– Jestem dumny z mojej drużyny – mówił po wygranej z Chelsea trener Legii Warszawa Goncalo Feio. Portugalski szkoleniowiec chwalił postawę swoich podopiecznych. Tłumaczył, z czego wynikała zmiana w bramce oraz odpowiedział na pytanie, czy dojdzie do niej także w finale Pucharu Polski.

W czwartek Legia Warszawa w znakomitym stylu pożegnała się z Ligą Konferencji, wygrywając z Chelsea 2:1. Bramki dla polskiej ekipy zdobyli Tomas Pekhart i Steve Kapuadi. Niestety, nie wystarczyło to do awansu do półfinału, bo w pierwszym meczu Anglicy wygrali 3:0.

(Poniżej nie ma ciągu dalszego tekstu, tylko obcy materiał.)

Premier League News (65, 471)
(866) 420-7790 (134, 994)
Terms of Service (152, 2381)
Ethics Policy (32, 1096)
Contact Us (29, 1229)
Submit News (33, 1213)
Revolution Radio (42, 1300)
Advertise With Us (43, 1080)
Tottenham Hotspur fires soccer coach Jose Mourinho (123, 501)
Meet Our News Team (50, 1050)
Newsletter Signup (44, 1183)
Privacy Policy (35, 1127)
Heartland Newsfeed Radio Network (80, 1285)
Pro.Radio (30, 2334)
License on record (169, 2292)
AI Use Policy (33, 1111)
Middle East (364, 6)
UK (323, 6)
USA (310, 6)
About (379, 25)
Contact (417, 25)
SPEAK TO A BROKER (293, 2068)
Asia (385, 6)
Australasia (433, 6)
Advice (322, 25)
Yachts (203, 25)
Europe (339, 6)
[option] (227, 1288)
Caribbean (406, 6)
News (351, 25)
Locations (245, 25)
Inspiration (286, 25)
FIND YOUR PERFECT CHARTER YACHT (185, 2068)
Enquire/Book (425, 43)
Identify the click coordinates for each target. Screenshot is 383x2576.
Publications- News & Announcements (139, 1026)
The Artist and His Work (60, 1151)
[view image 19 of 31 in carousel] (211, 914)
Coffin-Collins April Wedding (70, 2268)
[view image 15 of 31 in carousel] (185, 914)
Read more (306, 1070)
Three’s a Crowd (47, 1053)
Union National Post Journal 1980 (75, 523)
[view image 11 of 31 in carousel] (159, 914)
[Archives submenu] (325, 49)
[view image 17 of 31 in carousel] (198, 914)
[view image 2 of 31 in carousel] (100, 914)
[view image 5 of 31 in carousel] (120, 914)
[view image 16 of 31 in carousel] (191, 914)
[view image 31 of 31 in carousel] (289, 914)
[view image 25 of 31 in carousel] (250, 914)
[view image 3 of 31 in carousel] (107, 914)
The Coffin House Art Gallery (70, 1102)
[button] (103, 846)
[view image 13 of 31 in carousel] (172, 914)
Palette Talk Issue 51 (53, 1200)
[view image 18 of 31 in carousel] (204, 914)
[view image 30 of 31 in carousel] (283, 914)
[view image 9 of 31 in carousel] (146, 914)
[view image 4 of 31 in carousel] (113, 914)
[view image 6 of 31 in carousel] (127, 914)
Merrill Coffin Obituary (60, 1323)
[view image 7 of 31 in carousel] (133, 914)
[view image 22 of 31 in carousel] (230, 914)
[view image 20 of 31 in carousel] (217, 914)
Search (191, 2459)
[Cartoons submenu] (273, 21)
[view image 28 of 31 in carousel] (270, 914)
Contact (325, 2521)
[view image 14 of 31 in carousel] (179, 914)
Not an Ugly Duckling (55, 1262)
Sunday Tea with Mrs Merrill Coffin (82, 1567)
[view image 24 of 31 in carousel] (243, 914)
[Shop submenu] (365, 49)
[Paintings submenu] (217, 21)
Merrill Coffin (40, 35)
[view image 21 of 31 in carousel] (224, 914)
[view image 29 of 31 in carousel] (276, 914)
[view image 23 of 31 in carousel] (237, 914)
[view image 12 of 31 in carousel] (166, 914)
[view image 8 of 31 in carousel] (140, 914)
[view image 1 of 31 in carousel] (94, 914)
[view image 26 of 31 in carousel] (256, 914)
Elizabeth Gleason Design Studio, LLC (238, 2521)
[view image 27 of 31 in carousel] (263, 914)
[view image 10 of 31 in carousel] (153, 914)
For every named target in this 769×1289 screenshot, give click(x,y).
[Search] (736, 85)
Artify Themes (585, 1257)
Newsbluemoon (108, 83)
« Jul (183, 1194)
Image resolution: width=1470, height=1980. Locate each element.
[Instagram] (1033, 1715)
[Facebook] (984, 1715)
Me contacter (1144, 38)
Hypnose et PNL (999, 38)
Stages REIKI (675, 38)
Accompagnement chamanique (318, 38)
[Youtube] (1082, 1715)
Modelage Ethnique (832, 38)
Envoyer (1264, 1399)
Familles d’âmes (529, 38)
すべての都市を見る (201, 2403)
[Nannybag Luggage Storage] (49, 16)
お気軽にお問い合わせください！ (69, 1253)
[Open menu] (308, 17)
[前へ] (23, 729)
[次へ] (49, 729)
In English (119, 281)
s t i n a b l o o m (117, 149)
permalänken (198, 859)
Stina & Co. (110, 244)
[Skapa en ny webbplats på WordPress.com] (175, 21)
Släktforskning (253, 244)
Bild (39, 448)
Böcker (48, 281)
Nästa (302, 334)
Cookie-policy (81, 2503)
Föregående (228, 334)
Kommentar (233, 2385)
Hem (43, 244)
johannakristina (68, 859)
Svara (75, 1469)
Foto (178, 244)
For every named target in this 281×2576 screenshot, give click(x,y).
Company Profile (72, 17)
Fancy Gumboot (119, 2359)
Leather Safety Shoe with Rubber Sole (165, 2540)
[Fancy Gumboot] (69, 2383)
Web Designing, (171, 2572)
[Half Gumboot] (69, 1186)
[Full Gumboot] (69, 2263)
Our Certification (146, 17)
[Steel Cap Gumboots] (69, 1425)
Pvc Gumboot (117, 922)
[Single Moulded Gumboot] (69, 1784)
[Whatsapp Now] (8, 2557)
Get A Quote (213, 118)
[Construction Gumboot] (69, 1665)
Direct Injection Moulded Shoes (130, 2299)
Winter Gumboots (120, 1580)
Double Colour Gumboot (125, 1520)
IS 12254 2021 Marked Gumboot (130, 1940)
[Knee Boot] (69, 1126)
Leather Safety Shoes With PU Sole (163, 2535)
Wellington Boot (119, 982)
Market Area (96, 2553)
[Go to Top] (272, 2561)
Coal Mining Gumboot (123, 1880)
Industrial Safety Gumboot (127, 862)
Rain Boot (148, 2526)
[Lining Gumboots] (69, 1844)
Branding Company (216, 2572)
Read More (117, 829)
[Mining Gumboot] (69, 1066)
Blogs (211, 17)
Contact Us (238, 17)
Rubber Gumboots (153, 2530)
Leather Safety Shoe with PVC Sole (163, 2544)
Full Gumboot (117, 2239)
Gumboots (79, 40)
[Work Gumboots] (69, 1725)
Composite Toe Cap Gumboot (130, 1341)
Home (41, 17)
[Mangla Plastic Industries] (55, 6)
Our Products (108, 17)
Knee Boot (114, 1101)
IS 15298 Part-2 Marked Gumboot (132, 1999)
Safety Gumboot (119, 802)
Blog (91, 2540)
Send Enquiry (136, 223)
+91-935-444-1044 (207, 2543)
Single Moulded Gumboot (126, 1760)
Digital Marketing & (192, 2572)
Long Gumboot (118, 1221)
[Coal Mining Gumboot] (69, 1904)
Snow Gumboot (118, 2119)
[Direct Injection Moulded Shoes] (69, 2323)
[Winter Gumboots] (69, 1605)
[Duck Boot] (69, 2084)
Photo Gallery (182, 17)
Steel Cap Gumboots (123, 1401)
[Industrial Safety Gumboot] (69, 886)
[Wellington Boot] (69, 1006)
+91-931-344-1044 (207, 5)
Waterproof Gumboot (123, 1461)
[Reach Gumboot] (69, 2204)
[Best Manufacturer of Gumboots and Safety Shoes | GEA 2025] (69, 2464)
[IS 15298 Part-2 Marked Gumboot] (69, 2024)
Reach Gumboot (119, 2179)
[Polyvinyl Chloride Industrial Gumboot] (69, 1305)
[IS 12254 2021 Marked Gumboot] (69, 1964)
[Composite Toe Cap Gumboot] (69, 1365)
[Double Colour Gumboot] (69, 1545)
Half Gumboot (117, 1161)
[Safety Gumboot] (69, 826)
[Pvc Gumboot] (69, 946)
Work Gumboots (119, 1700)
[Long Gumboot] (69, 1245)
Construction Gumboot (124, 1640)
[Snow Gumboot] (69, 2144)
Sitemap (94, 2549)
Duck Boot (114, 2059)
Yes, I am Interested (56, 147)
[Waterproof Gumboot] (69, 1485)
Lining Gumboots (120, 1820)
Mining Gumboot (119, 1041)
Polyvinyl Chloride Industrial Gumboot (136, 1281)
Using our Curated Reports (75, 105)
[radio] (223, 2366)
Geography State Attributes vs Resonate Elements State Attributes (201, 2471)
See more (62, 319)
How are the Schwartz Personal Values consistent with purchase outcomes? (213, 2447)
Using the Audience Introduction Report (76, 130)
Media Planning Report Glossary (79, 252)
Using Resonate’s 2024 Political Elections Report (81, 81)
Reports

Legia – Chelsea. Feio: Jestem dumny
– Jestem dumny z drużyny. Mówiłem, że chcemy zmienić obraz, jaki powstał po pierwszym meczu. Powiedziałem, że ten zespół stać na więcej, ale to tylko słowa. W czwartek były czyny – piłkarze pokazali ogromny charakter, osobowość, w fenomenalny sposób reprezentowali nasz klub i kraj. To napawa dumą – mówił na konferencji pomeczowej trener Goncalo Feio.
Szkoleniowiec Legii chwalił też indywidualne występy swoich piłkarzy. Wyróżnił między innymi Pekharta oraz Goncalvesa.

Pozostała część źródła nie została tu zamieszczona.